1. Field of the Invention
The present invention relates to a wireless communication network; more specifically, a wireless network with a reconfigurable infrastructure.
2. Description of the Related Art
Traffic densities serviced by wireless systems are often not constant during the day: e.g., in a city environment users living in the residential areas need a certain amount of interactive services in the morning (reading their e-mail, select breakfast news highlights, etc.), use more interactively during working hours at their business location (industrial region, or commercial sites in the city center), and want interactivity for their leisure time at home in the evening (internet games, etc.). So both the location and the nature of the interactive services needed changes during the day. Current wireless networks are not laid out to respond to these changes in traffic density. At certain moments, "hot spots" may occur in the network, i.e. traffic demands which locally exceed the fixed wireless capacity available, leading to rejection of calls and thus of revenues.
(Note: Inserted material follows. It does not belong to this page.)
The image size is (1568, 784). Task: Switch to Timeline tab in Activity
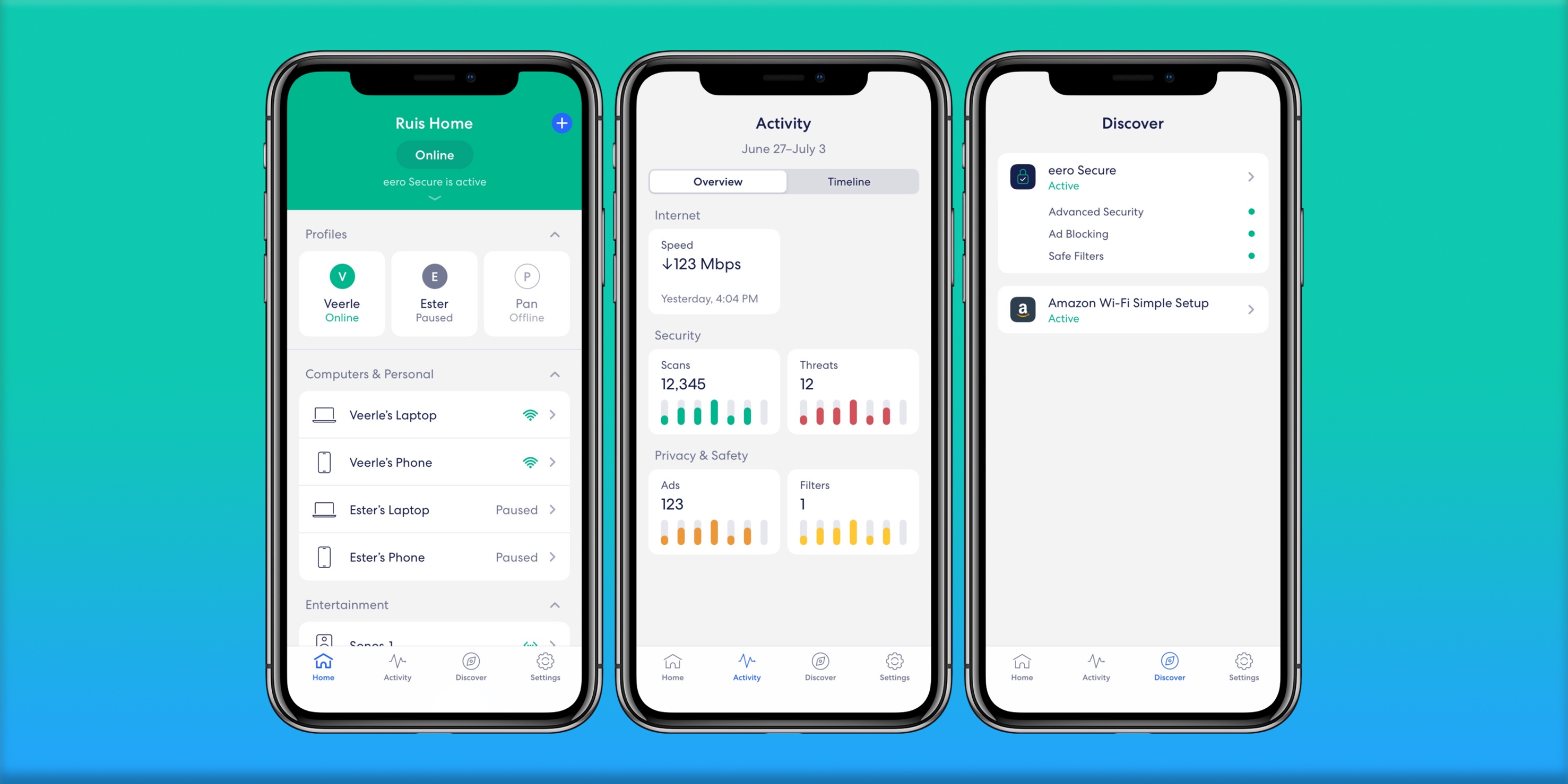pyautogui.click(x=849, y=182)
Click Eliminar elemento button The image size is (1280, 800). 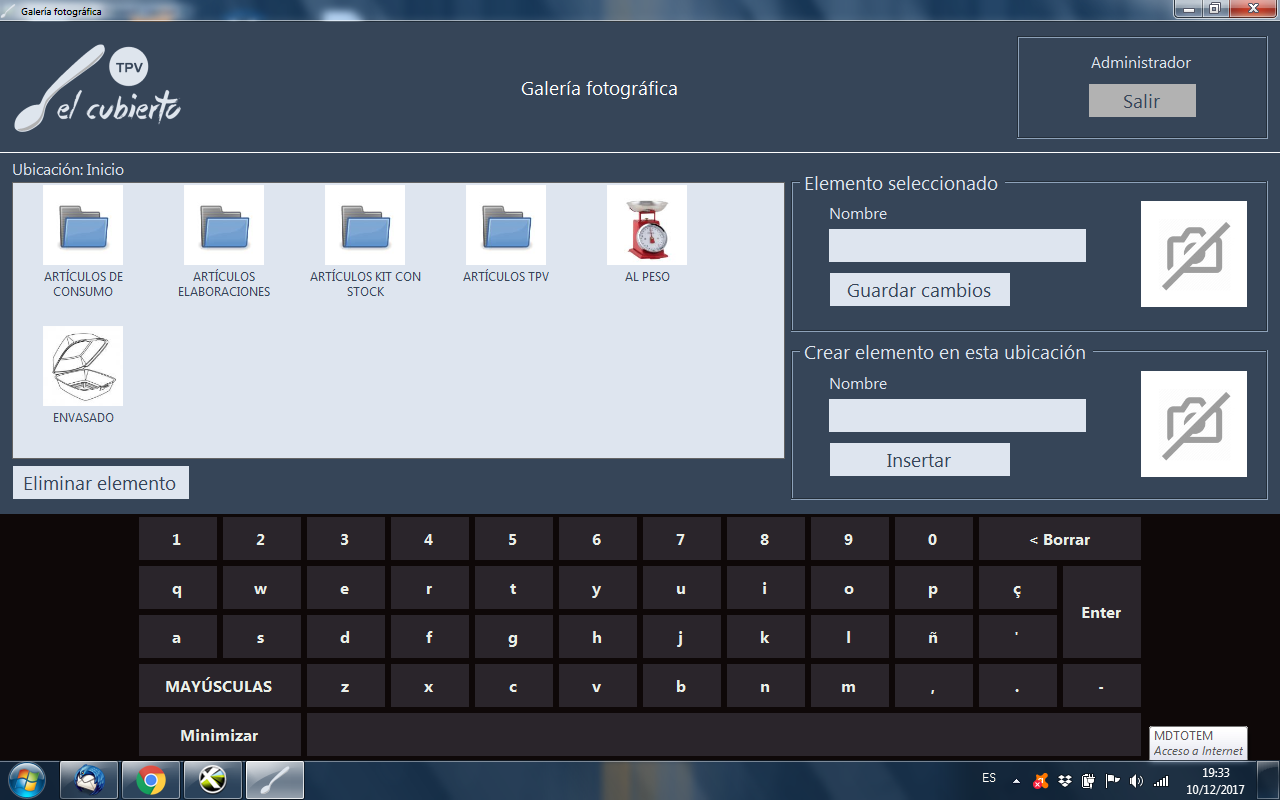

Current wireless systems are divided into regional areas called cells. Each cell uses one or more dedicated microwave carrier frequencies, with each frequency carrying a limited number of (voice or data) connections. The microwave carrier frequencies available in a wireless network are usually assigned among the cells in such a way that adjacent cells use different frequencies, in order to avoid interference problems. A common network structure consists of hexagonal cells 10 with the transmit/receive antenna in the middle, arranged in a cluster 12 containing seven cells. FIG. 1 shows the layout of such a cluster. By repeating this structure, a large geographical area can be covered. This fixed configuration is not sufficiently responsive to changing traffic densities.